The open question involves proposing a (near-)optimal estimator for general contextual bandits.

[1] Keisuke Hirano, Guido W. Imbens, and Geert Ridder. Efficient estimation of average treatment effects using the estimated propensity score. Econometrica, 71(4):1161–1189, 2003.

[2] Lihong Li, Remi Munos, and Csaba Szepesvari.  Toward minimax off-policy value estimation.  In AI&Stats 2015.

Active Learning for Maximum Likelihood Estimation with Model Mismatch (Kamalika Chaudhuri)

An active learner is given a model class, a large number of unlabeled samples, and the ability to interactively query labels of a subset of these samples. The goal of the learner is to provide a model in the model class that fits the data best by making as few interactive label queries as possible. An example is active regression; here, the model class is the set of linear models \{ w \in R^d \}, and the corresponding labels are generated as follows:
y = w^{\top}x + \eta, \quad \eta \sim \mathcal{N}(0, \sigma^2)

When there is no model mismatch — that is, when the labels are indeed generated from a model in the input model class — the active learning problem is relatively easy, and has been addressed in a fairly general context in this paper:


What happens when the labels are not necessarily generated by a model in the input model class? This paper gives an approach for linear regression:


by using a piecewise partitioning over the data domain, and learning a series of importance weights that are constant over each piece of the partition. The importance weights are adjusted so that weighted MLE estimates have optimal (upper bound on) risk.
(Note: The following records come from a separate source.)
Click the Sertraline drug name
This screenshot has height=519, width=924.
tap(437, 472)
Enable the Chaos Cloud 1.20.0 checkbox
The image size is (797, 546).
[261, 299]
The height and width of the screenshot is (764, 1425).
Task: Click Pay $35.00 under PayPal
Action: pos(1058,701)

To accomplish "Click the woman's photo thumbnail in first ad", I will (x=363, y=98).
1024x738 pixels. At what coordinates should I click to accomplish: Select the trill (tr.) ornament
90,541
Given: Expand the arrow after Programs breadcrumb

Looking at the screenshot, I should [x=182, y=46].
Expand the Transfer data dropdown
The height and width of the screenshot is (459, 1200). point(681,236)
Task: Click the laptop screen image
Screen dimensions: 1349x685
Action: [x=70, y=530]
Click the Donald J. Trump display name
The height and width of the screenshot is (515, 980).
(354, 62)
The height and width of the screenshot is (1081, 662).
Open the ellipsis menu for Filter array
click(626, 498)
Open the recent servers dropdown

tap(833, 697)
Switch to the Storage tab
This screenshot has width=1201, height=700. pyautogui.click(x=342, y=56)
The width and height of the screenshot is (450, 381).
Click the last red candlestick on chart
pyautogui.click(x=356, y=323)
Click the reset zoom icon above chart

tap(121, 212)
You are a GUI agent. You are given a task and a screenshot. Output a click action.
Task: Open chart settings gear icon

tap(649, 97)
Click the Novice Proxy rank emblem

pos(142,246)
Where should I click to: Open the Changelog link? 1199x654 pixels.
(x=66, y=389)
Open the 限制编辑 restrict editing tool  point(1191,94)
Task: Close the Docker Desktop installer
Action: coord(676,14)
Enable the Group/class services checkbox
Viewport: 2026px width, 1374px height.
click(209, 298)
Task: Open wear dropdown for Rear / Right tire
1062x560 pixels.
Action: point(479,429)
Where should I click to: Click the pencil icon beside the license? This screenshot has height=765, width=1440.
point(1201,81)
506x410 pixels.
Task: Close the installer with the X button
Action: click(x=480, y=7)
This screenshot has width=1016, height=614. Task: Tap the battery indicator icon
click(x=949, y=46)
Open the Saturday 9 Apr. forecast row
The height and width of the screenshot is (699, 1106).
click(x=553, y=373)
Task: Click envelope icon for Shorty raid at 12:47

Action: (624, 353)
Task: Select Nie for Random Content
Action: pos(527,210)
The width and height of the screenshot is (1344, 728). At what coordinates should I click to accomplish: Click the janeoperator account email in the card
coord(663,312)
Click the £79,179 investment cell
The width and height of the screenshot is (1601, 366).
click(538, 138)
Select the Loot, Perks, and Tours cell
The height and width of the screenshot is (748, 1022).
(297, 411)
Can we find a better and more efficient way for active learning for MLE with model mismatch?

Differentially Private Model Selection (Ben Recht)

Recent work in differential privacy has shown how to build provably reusable holdout sets and tamper-proof machine learning competitions



These papers look at the problem of preventing a malicious adversary from overfitting to data.  But the question remains: if I know that the machine learning competition that I am entering is using one of these mechanisms, what is the optimal strategy for me as a machine learning practitioner to yield the lowest possible error on a test set?  Such a model would be guaranteed to generalize, and would have nearly optimal performance subject to generalizability.  Concretely: what are the best optimization schemes to use for parameter tuning and model selection, given that one is faced with such a differentially private adversary?